Aims In 2000, the Department of Health published the National Health Service Cancer Plan. This stipulated that all patients with suspected cancer, including children, should be seen by a specialist within 2 weeks of referral by a general practitioner. The benefit of this 2-week referral pathway has been questioned in the adult population because many of those referred do not have cancer and many cancer patients are not referred via the 2-week wait route. We aimed to find out whether this is also the case in children. We therefore reviewed the referral pathway of all children diagnosed with cancer since 2007 at a District General Hospital offering a shared-care oncology service.

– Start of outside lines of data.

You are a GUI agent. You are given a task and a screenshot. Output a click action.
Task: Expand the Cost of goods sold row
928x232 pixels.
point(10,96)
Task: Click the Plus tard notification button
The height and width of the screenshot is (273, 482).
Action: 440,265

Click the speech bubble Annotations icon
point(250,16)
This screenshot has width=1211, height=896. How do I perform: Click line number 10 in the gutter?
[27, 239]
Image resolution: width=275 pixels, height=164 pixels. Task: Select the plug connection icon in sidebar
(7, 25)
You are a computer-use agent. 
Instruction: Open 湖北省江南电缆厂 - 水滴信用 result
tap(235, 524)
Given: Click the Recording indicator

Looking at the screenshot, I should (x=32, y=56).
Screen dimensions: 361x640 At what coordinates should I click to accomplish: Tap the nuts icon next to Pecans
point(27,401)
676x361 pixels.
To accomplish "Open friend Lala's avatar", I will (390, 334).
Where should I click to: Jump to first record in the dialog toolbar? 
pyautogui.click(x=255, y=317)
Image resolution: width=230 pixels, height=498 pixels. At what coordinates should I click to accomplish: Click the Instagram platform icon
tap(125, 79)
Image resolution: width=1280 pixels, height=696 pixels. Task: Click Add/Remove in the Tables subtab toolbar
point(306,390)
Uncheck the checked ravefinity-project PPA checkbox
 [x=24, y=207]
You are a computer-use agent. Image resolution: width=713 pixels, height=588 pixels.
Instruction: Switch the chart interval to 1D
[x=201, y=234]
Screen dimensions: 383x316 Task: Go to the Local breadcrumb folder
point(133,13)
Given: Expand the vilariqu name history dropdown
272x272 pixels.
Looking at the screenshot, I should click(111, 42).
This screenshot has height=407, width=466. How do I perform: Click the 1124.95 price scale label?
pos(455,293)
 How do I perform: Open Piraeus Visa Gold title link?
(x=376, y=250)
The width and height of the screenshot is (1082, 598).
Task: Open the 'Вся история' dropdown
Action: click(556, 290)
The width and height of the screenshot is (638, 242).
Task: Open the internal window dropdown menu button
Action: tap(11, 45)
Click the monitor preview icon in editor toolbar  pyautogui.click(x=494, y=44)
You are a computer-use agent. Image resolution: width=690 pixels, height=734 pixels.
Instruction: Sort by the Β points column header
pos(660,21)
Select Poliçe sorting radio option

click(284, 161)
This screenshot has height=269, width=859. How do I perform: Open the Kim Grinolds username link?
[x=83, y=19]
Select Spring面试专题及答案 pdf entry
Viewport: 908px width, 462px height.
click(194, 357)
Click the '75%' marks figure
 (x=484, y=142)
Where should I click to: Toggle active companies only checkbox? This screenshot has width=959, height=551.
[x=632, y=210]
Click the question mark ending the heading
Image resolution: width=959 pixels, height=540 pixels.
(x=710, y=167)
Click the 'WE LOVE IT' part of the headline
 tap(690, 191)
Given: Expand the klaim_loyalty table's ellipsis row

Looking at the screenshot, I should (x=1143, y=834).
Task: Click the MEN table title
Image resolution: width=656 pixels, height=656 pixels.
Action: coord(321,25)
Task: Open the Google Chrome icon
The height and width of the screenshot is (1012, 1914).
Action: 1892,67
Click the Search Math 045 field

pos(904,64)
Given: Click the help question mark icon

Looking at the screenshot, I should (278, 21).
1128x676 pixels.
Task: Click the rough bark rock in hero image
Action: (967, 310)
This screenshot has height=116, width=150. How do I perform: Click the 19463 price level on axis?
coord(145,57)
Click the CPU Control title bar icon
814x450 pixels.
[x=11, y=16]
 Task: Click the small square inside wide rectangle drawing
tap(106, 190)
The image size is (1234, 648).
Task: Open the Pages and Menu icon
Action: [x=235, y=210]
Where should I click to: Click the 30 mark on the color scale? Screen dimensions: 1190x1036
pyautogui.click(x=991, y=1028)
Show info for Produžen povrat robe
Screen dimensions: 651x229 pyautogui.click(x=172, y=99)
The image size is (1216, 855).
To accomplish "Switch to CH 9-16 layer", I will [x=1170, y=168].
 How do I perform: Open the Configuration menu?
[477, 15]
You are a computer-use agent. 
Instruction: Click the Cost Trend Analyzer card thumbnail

Methods A database of all children referred via the 2-week wait pathway as well as all children diagnosed with cancer via other means is maintained by the shared care oncology centre. The notes of all children referred between January 2007 and July 2010 were retrospectively reviewed.
Results Over the 3½ year period, 49 children aged 0–15 years were newly diagnosed with cancer. Only one of these children was referred via the 2-week wait pathway. In the same period, 35 children were referred via the 2-week wait pathway. The primary reasons given for referral were: headache (n=7), enlarged lymph nodes (n=16), absent red reflex (n=2), abnormal mass (n=7), skin abnormality (n=1), and abnormal blood results (n=2). The referral outcome is shown in table 1. The one child with cancer had a Wilm's tumour. Two other children were referred to the Paediatric Oncology Specialist centre for further investigations but were found to have a non-malignant condition. Most children (32/35) did not require any specialist paediatric oncology input, 49% (17/35) required no further investigations and 40% (15/35) were discharged from care at the first appointment.
Conclusions The 2 week referral pathway is not effective in facilitating early diagnosis and treatment of children with cancer. Few children referred have cancer and those with cancer are being referred via different means.